Harem Scarem's "other" mainman Pete Lesperance – guitarist, co-writer and co-producer - has stepped outsidethe Harem name on many occasions, but never for his own benefit.
Finally now, his debut solo album has been created and released – sadly only to a Japanese audience thus far.
Pete's solo style isn't a surprise, nor is the quality of the album. Neither Pete or Harry have ever disappointed, and this is no exception.
As expected, this is a hybrid of the more recent Harem Scarem production style and the modern pop sound of the two Rubber albums, plus the feel of Harry's own solo album.
Mix a little classic modern pop/melodic rock with the fabled nu-breed musical description and add a dozen high class songs and you get an album that is essential for fans of the style and of Harem Scarem in general.
Pete's singing was previewed on each of the two Rubber albums, but he really comes into his own here, his voice perfectly crafted to fit the tone and style of the moody, modern melodic pop/rock on offer. You won't find better examples of perfectly crafted pop as the opening track Scars and the essential title track Down In It.

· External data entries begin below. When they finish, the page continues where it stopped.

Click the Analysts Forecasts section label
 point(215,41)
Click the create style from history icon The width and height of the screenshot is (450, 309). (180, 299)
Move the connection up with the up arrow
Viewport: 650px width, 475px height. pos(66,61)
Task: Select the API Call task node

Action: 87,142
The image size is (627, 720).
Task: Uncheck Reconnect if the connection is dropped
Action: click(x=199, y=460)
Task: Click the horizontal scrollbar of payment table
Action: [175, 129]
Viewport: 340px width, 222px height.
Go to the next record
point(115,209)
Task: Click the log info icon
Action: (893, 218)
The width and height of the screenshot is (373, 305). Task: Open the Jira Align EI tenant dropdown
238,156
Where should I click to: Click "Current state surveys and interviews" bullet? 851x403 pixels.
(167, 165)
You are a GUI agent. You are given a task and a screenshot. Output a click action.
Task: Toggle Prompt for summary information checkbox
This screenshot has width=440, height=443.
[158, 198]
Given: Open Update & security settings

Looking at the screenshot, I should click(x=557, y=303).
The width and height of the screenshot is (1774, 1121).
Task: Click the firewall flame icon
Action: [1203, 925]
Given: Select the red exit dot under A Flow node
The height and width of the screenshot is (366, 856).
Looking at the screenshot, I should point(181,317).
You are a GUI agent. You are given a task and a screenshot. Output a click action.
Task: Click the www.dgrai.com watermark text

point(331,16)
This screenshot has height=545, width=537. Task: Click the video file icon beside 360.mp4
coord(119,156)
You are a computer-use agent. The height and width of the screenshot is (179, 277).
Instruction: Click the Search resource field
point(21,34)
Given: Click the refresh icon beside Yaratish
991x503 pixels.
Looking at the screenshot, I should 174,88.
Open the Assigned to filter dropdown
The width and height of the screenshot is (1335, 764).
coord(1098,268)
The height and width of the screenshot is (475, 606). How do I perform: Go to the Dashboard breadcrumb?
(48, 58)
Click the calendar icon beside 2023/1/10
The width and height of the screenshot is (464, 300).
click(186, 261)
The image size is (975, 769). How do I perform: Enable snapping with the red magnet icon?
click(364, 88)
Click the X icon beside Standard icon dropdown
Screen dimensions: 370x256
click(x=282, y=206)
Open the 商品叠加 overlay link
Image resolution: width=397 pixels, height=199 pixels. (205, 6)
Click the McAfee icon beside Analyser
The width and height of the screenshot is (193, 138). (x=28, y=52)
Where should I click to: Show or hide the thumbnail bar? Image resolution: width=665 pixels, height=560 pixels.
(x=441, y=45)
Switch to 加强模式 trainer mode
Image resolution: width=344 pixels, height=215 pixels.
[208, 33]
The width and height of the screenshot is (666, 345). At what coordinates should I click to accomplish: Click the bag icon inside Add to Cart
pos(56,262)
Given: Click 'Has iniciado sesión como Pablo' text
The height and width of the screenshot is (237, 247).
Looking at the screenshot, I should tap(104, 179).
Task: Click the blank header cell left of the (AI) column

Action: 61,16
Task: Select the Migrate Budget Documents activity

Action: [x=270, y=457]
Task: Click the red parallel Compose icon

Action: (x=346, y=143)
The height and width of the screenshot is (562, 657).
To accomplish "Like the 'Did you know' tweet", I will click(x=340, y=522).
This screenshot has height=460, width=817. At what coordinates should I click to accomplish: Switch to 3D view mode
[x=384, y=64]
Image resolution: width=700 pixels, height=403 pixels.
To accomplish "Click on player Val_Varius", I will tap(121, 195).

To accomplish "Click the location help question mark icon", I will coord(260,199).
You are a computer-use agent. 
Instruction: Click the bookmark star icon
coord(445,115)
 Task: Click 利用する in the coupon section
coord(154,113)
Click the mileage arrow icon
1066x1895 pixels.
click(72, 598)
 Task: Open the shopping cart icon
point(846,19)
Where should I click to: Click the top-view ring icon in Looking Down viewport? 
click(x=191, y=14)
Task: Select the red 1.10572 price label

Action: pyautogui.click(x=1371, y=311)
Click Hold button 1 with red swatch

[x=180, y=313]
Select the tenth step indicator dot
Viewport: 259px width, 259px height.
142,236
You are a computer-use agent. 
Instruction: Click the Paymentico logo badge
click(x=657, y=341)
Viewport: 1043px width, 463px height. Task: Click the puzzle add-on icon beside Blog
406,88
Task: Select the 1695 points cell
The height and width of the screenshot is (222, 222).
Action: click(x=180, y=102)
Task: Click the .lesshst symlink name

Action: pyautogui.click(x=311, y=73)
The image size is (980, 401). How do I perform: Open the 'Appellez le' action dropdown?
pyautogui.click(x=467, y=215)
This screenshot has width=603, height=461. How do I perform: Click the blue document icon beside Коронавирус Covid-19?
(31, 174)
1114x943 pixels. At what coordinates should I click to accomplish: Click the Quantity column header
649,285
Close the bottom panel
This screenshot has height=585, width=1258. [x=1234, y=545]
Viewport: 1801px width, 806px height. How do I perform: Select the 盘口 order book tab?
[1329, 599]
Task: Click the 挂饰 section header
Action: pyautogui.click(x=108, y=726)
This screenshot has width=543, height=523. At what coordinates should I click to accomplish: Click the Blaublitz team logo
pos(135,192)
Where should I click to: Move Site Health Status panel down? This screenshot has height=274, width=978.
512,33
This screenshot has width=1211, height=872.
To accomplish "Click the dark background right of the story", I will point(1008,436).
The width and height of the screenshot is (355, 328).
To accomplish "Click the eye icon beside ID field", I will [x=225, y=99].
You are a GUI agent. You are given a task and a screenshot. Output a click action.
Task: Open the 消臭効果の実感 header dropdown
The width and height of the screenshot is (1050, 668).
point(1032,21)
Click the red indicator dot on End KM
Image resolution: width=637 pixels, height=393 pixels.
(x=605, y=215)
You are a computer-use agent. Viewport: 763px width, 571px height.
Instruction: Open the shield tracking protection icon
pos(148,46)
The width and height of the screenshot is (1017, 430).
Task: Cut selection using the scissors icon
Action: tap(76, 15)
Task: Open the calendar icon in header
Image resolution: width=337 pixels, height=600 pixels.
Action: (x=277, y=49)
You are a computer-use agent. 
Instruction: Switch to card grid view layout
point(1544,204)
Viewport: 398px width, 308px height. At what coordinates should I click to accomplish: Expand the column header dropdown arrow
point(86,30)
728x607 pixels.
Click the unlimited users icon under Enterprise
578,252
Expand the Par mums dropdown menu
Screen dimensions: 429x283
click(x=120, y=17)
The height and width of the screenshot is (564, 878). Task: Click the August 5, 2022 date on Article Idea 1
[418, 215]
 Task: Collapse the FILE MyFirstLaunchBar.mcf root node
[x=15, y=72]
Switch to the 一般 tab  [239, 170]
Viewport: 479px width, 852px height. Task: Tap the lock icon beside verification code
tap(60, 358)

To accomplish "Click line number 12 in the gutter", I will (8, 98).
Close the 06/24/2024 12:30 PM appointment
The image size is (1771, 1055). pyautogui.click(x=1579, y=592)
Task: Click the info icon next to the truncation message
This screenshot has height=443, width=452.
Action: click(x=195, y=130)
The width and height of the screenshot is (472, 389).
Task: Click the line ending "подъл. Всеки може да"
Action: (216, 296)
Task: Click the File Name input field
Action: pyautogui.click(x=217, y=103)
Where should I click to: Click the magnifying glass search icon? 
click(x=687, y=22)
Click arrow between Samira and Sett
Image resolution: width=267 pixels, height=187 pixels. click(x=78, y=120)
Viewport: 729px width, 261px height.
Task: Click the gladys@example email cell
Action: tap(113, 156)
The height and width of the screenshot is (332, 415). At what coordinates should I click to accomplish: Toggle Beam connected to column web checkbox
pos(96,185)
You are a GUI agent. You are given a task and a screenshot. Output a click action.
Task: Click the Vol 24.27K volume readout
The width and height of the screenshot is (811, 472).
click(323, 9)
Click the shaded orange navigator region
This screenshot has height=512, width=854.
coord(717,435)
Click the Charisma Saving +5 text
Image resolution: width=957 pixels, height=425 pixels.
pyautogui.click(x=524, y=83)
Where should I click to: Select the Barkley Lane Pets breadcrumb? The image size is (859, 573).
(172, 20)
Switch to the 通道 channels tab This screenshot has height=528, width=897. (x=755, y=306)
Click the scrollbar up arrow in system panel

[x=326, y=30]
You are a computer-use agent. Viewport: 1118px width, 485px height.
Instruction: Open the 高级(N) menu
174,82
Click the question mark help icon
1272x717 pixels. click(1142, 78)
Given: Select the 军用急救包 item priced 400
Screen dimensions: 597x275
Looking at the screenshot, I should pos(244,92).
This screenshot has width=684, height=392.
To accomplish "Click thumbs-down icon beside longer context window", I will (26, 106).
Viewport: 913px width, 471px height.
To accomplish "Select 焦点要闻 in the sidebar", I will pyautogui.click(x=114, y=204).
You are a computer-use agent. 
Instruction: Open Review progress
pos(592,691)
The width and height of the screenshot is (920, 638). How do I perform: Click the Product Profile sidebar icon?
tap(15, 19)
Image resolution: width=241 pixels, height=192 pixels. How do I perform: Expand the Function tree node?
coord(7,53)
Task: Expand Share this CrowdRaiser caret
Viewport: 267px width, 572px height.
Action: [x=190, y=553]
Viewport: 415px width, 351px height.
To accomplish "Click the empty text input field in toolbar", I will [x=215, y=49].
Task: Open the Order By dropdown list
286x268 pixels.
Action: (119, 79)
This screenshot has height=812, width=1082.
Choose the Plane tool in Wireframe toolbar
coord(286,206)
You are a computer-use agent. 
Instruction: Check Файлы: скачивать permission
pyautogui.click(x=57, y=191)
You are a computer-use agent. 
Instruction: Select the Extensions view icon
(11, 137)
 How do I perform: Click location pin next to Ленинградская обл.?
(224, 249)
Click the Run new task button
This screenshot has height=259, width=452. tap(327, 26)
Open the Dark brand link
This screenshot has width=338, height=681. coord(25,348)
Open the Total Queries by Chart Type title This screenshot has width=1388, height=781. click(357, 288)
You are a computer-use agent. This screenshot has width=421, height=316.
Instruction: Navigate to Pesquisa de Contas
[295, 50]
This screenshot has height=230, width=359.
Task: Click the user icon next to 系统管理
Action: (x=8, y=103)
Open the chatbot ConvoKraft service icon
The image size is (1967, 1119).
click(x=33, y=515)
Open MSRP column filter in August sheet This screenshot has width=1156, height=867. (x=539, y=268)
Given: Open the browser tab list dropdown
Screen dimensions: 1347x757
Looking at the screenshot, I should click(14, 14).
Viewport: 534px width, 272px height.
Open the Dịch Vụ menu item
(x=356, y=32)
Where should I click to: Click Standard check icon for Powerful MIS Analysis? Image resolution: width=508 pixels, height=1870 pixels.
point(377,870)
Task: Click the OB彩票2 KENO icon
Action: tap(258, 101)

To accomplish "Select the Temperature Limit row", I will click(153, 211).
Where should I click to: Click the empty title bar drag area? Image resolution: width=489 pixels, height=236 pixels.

The album is dominated by Pete's well known guitar sound, and the trademark Harem rhythm section of Barry Donaghy (b/vo) and Creighton Doane (ds/vo), but there are moments where the plot changes. Boy Without A Clue is a heavier, more aggressive rocker, Say You Will is perfect modern pop with a monster BBMak style hook, and Where U Want Me is as close to Harem as you could imagine.
The album closes with the obligatory instrumental, a trademark of Pete's.

The Bottom Line
Without a doubt, this is another classy, flawless addition to the Harem Scarem catalogue and yet another reason why the Lesperance/Hess duo is so highly acclaimed. They can just do no wrong.
The modern pop/rock style of this will dictate that not all Harem fans will enjoy the ride, but if you own and enjoy the Rubber albums, this is every bit as good, if not even better than those. Style aside, the production is perfect and there isn't one filler track amongst the lot.